Archive for April 1st, 2021

Is this a joke?

Looks like something you could sit on if you had to.  But wait, is that a bunch of old rags?

Tejo Remy is a Dutch designer.  His 1991 Rag Chair “is created from layered clothing and discarded rags. The reused textiles are collected and shaped with black metal straps to form a large, bulky and eccentric lounge chair. The concept behind the chair is to provide a unique piece of furniture, while at the same time providing a collection of memories that can be flipped through and treasured.”* Every chair is different, of course, and can be custom made for you from your old clothes.

He also designs chests of drawers, called “You Can’t Lay Down Your Memories,” which are composed of random drawers bundled together by metal straps.

As you look at these, both the chair and the drawers, do you get the feeling that what might be operating here is irony?

In the case of the chair, if you really treasured your old clothes and the memories they associate to, you would preserve them in a more, shall we say, loving way.  You might re-tailor a jacket or a skirt for whimsical evening wear, to go to the theater, say.  You could engage a quilter to go wild with her imagination or donate your stuff to a painter friend for incorporation in a mixed medium piece.  Such re-purposing comes with a dose of irony, sure, but it would be irony cultivated out of a sense of history, melancholy and affirmation.

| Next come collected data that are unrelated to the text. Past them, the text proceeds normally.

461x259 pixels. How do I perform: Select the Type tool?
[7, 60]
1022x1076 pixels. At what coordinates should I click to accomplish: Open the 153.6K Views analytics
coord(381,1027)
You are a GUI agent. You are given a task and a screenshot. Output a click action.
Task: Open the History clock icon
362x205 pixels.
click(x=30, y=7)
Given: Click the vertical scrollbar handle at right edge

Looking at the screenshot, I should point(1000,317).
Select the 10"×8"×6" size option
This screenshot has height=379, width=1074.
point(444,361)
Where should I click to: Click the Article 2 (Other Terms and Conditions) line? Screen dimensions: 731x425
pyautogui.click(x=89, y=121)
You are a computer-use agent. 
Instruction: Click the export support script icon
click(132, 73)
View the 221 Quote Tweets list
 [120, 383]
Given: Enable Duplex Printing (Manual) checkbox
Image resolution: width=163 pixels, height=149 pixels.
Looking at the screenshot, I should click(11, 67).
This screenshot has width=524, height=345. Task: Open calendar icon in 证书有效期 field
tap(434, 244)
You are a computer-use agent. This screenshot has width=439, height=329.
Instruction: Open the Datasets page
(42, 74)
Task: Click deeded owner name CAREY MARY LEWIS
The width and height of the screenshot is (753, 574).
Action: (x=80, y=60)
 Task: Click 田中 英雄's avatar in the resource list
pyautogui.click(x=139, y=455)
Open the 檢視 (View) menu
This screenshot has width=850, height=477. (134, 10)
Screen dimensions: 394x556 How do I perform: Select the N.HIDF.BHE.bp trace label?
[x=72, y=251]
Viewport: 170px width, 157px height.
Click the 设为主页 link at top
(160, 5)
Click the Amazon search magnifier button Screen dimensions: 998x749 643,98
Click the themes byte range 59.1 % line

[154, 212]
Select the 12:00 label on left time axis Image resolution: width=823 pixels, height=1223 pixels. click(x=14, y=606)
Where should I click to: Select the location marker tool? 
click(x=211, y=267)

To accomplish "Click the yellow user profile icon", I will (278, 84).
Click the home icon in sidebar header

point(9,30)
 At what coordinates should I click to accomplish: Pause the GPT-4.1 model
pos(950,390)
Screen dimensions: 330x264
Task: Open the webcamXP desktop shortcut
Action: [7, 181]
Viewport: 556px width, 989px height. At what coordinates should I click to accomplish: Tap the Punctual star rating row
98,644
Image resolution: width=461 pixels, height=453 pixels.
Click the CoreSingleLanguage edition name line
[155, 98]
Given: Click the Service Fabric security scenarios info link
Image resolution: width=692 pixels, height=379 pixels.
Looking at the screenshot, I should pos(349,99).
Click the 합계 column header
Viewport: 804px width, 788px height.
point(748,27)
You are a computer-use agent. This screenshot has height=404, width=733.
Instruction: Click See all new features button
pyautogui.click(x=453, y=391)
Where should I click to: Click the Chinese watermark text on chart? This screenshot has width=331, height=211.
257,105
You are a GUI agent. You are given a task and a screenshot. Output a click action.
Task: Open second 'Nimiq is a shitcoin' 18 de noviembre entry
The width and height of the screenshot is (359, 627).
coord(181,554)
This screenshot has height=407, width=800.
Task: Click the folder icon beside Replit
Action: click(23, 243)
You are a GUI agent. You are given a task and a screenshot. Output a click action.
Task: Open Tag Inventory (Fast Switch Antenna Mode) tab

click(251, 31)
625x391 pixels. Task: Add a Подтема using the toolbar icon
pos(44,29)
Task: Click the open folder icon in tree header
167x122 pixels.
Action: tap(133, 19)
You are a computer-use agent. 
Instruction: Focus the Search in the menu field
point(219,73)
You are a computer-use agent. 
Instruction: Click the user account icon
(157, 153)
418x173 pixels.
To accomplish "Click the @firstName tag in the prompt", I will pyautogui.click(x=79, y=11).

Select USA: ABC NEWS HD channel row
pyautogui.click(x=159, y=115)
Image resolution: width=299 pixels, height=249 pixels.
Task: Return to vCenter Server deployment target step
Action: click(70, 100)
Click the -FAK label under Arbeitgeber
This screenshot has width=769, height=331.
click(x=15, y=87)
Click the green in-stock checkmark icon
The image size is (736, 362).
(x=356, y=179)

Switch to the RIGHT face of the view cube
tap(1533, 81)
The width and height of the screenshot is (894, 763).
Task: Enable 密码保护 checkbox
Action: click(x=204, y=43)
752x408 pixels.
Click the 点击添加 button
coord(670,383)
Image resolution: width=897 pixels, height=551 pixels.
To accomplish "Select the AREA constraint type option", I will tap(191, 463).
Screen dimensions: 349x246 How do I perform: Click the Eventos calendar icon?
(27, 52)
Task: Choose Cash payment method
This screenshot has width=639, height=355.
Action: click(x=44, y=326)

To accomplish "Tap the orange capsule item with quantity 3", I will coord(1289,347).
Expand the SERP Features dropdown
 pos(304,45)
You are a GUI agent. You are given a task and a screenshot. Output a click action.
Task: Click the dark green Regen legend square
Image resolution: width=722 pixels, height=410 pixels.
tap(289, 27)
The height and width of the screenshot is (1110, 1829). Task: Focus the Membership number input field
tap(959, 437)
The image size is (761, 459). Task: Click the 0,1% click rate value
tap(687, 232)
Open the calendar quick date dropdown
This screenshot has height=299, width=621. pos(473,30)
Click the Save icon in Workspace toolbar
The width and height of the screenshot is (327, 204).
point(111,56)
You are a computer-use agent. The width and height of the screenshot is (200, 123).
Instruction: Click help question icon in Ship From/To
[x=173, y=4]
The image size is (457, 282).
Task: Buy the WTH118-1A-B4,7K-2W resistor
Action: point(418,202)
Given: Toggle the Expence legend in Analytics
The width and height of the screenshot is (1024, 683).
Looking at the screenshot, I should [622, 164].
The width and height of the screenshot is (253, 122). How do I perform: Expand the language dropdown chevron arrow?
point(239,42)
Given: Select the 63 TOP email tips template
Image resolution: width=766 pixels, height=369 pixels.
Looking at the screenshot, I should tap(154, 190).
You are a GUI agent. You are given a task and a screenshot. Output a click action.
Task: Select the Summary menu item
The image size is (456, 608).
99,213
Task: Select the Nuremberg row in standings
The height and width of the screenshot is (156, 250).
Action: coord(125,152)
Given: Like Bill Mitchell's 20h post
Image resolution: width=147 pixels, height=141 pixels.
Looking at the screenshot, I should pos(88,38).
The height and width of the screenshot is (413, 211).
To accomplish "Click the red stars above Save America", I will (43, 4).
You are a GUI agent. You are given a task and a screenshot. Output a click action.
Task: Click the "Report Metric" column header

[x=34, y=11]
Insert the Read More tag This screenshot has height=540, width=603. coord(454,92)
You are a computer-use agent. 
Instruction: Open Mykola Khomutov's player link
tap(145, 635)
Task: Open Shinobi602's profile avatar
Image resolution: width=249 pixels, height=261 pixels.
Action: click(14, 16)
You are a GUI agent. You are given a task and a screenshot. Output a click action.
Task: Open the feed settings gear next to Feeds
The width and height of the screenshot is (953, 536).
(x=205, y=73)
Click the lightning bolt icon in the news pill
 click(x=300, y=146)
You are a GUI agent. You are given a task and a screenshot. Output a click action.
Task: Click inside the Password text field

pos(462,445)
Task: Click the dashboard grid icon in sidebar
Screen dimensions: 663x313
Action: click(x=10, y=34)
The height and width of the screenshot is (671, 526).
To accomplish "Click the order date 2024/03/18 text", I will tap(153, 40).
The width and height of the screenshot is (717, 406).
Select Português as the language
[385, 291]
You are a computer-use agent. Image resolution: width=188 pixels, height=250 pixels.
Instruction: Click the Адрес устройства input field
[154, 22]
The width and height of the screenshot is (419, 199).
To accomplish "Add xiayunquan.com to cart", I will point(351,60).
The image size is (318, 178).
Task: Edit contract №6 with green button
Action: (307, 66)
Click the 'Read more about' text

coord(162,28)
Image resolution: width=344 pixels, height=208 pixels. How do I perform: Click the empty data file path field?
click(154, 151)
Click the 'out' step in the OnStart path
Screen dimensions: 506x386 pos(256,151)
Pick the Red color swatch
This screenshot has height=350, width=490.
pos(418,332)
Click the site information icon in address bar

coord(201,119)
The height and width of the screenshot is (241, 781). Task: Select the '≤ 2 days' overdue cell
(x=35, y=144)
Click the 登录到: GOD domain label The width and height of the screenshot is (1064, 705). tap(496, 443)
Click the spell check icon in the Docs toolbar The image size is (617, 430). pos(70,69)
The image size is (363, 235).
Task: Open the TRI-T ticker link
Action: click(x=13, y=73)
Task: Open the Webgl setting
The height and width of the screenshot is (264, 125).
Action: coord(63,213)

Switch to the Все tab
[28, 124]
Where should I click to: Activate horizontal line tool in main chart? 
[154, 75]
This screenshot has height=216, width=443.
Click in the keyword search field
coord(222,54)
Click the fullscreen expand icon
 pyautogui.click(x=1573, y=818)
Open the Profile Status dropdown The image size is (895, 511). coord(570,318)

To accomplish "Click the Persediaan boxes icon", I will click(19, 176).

The bundled up drawers are even more ironic than the Rag Chair because they come with a didactic name attached:  ‘You Can’t Lay Down Your Memories.”  You’re saying I’m trying to lay down my memories?  But I can’t?!  You’re saying, memories are all a jumble and they will never fall into place in an orderly pattern that makes sense. Might as well face it and live with the randomness that is called your memories.

If your past—personal, social, historical—makes sense and was orderly, then you will have a place for everything and everything in its place. You will be offended by Remy’s pile of mismatched drawers. You will restore and treasure an antique breakfront or china cabinet. Like this, perhaps.


Both the Rag Chair and “You Can’t Lay Down Your Memories” are in museum collections and valued in the thousands.  These designs are freighted with, yes, irony, which means you are being challenged to think and interpret.

The Indianapolis Museum of Art has a Remy Rag Chair.  Next time I go there I’ll hover around the Rag Chair waiting to hear someone say to a spouse, Oh, honey we’ve got to have one of these, perfect for the TV room, looks cheap and the kids wouldn’t have to be careful.  That won’t happen.  People will continue to look confused and challenged by modernism.

Next, we’ll look at our contemporary need for re-purposing.

In the meantime, allow yourself to be fooled by something today, this April First.

*Quoted from Chair—500 Designs that Matter. Phaidon.